Ainsi, la victoire de Tsai face à un rival qui, lui aussi, jugeait nécessaire d’afficher sa distance avec la Chine, fait donc figure de camouflet pour Pékin et ses ambitions territoriales. Après l’annonce des résultats, Pékin se contentait de reconnaître que Tsai avait été réélue en tant que « leader régional » et affirmait que « la communauté internationale continuera à adhérer au principe ‘d’une seule Chine’, en soutien à la réunification nationale et en opposition aux activités sécessionnistes pour l’indépendance de Taïwan ». Dans un tweet, Hu Xijin, l’influent rédacteur en chef du quotidien nationaliste Global Times, mettait en garde Tsai contre toute erreur de jugement, espérant que cette victoire ne l’encourage pas à poursuivre une ligne dure pour provoquer Pékin.
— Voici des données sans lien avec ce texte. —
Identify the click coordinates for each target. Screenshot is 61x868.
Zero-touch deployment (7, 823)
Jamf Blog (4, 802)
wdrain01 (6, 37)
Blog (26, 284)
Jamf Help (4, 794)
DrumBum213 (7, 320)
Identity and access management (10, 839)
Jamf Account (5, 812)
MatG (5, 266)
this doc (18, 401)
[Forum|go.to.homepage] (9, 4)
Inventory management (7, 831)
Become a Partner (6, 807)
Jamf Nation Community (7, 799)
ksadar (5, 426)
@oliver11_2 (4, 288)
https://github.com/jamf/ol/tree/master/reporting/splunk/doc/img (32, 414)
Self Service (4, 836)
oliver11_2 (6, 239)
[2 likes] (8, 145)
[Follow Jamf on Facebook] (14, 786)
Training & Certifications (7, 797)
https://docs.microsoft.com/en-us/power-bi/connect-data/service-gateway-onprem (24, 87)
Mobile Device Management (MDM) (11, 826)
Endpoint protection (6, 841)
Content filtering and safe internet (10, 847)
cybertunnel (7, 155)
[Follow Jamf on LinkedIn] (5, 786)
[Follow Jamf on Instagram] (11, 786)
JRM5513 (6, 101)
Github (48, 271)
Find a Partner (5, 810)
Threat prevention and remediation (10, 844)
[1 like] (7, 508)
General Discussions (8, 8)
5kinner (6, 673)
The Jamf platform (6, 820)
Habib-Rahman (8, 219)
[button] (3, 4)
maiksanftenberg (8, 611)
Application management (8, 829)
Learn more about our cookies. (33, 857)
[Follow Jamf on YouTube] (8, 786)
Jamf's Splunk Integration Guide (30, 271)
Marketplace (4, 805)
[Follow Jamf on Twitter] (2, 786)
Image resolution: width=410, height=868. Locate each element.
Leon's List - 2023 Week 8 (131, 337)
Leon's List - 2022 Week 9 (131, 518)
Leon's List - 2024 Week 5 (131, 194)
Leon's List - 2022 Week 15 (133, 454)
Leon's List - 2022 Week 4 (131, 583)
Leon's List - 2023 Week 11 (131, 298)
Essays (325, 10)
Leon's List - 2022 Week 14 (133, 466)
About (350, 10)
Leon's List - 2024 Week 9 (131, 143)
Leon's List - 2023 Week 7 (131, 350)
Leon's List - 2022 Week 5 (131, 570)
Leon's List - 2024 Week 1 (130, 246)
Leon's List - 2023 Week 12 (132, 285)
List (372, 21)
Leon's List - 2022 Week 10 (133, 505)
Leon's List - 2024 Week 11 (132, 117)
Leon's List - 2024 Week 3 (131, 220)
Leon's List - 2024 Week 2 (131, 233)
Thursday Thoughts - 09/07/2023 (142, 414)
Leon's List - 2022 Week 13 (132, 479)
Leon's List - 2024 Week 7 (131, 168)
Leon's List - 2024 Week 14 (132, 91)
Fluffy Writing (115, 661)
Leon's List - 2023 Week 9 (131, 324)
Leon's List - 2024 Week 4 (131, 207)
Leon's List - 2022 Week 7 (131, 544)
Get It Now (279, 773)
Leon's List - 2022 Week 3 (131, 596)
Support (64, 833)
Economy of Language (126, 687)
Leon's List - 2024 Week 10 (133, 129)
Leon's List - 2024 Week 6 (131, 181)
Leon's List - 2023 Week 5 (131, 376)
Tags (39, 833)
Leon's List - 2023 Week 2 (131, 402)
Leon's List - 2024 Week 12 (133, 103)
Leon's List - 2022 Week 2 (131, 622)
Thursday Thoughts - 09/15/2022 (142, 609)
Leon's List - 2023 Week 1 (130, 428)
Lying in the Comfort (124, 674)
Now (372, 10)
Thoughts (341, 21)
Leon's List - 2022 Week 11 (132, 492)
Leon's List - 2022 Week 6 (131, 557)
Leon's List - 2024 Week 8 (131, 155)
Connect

Pourtant, depuis l’arrivée au pouvoir de Tsai en 2016, la Chine n’a cessé d’accentuer la pression sur Taïwan, interrompant les échanges officiels qu’elle entretenait avec son prédécesseur du KMT, Ma Ying-jeou, raflant ses derniers alliés diplomatiques, limitant l’afflux de touristes chinois sur l’ile, et tentant d’intimider Taipei par des manœuvres militaires. Même si ces mesures se sont souvent avérées contre-productives, rien ne laisse suggérer que Pékin assouplisse ses positions, préférant jouer la montre. Mais ce revers électoral pourrait amener la Chine à durcir un peu plus son approche en cas de provocation de l’autre côté du détroit.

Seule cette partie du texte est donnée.